Now picked up Dan Davies' Lying for Money: How Legendary Frauds Reveal the Workings of our World. I don't know why I wanted to pick up another *money* book after Crashed but the manner here is much more relaxed but still highly knowledgable about his sphere and also enjoyable and in the footnotes enjoyable digressive - similar in many respects to his twitter presence.

Also Otaku: Japan's Database Animals by Hiroki Azuma, an application of theory to the social phenomenon of anime and manga fandom. I don't really give two hoots about anime and manga, other than having seen Tetsuo and bits of Akira. But the theoretical treatment of something of a patient zero for extremely online fandom and digital consumption generally is of great interest and I hear good things about it. So far it's good.

Also as posted on the writers diaries/notebooks thread, the Journals of Gerard Manley Hopkins.

Fizzles, Saturday, 16 March 2019 12:20 (five years ago) link

er lol that should read 'other than having seen Akira and bits of Neon Genesis Evangelion.

Fizzles, Saturday, 16 March 2019 12:21 (five years ago) link

The Big MIdweek Steve Hanley's memoir of his time in the Fall.
I've been meaning to read this for a couple of years. Then was in the local 2nd hand/remainder book shop when i was waiting for an event to start. So was sitting in the art section looking through some boolks and saw this sitting on a shelf in the to be shelved section. So got it pt aside, picked it up Wednesday. Now got several chapters in. THink he's just got back from touring the US for the 2nd time and his brother who was too young to get intyo clubs on the tour has replaced Karl Burns in the band again.
Very interesting.

Drinking Molotov Cocktails With Gandhi Mark Boyle
political tract about deep unfairness and violence underlying society. Quite interesting.

Stevolende, Saturday, 16 March 2019 13:24 (five years ago) link

i have to say, i found the big midweek surprisingly irritating. i say that, because shanley was something of a hero growing up (i walked in behind him and craigness at my first fall gig and was *very* excited, daft sod). there's a sort of interest in hanley's band v smith thing, but i have to say, again surprisingly, i regularly came out on the side of smith. the beard growing thing is laughable and smith finds it rightly so. and the hanley's tacit sometimes explicit belief that the band did the good stuff and smith messed around with it (a dynamic that ultimately destroyed that spine of the group) hides a lot of potentially interesting insight around the small fraction of creative difference that is sometimes the most important.

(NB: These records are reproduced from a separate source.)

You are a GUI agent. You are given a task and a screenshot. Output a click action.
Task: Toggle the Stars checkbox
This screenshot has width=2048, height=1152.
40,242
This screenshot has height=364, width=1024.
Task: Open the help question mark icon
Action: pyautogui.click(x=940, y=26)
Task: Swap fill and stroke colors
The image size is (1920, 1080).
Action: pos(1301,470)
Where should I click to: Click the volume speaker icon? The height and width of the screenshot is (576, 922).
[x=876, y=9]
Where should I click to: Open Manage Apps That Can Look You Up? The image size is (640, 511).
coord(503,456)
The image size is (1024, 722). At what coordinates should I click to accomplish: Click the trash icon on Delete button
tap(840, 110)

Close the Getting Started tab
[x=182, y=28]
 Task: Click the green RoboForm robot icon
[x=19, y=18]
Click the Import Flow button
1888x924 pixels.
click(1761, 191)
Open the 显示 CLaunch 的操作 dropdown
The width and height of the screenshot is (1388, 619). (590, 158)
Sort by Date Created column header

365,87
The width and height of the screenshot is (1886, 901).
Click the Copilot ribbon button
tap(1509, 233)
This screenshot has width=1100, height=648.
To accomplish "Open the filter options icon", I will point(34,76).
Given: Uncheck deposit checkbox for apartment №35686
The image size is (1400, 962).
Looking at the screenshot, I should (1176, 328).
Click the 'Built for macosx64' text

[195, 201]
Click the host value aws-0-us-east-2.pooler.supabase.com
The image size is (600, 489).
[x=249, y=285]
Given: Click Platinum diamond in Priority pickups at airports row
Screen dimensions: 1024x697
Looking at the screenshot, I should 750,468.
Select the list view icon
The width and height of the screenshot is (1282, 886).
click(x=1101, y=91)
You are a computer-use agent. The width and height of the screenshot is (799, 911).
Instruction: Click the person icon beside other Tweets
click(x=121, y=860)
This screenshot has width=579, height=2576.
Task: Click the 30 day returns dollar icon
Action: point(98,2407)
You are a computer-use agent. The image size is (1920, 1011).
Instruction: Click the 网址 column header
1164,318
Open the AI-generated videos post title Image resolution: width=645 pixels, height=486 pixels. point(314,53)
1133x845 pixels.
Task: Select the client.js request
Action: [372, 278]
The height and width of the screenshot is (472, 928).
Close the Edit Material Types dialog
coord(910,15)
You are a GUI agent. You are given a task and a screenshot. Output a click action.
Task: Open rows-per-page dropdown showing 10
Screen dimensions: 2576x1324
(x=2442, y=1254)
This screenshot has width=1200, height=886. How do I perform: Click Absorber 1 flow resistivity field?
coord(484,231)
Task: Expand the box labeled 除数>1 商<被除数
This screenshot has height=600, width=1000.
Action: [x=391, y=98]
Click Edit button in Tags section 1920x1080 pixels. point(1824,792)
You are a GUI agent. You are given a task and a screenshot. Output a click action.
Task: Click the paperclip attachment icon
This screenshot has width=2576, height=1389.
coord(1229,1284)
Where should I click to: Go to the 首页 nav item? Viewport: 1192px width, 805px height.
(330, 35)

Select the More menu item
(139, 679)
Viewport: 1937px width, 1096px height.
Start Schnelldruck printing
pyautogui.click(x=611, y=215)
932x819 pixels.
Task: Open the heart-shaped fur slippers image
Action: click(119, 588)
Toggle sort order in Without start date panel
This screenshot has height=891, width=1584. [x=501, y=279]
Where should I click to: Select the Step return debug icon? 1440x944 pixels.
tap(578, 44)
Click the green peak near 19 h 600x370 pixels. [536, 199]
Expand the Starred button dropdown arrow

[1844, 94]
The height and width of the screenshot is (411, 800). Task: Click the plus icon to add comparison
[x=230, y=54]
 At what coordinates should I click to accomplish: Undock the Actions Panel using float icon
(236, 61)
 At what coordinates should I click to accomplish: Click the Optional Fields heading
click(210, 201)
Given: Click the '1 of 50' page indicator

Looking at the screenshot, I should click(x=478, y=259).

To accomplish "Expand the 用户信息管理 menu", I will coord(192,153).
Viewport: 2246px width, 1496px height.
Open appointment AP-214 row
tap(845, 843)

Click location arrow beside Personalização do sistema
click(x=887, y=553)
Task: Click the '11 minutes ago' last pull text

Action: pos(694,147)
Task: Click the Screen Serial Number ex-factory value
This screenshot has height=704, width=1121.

i think there's one bit where he basically says 'smith used to have one on one sessions with us at his house where we worked on tracks' - he's referring to one scanlon had, and you're made glancingly aware of one of the channels of genius into the music, but that's pretty much the only time.

all that said, it's pretty much indispensable even if, shameless name-dropping here i'm afraid, brix did tell me at a bus stop in north london that hanley had had to cut a load of the more interesting stuff out.

Fizzles, Saturday, 16 March 2019 14:27 (five years ago) link

xpost, sorry about that last post, meant for another board---but you might like those Henry Adams novels, Aimless!

dow, Saturday, 16 March 2019 19:26 (five years ago) link

Library of America has them in a sleek volume with Mont St. Michel and Chartres and something else I didn't read.

dow, Saturday, 16 March 2019 19:29 (five years ago) link

Reading Dick's Skull. More a short story. So it'll be finished tomorrow.

nathom, Sunday, 17 March 2019 08:04 (five years ago) link

This essay wonders how the American lit scene would've been different if John Williams and Yvor Winters had had their way

I enjoyed this essay and I guess I'm fairly firmly in the Whitman imitative form camp, even if that does feel a bit like revealing a grubby secret. I've been thinking about Williams a bit and while it's clear he's practising an austere, detached (anti-Emersonian?) form, I wonder how the sections below function. These epiphanies appear in his books and often seem to be nexus points, around which the rest of the text arranges itself (I wonder if epiphany is the right word. There are more epiphany without insight or simple affective flares that shine briefly and die once more). Are they evidence of a kind of Emersonian unconscious?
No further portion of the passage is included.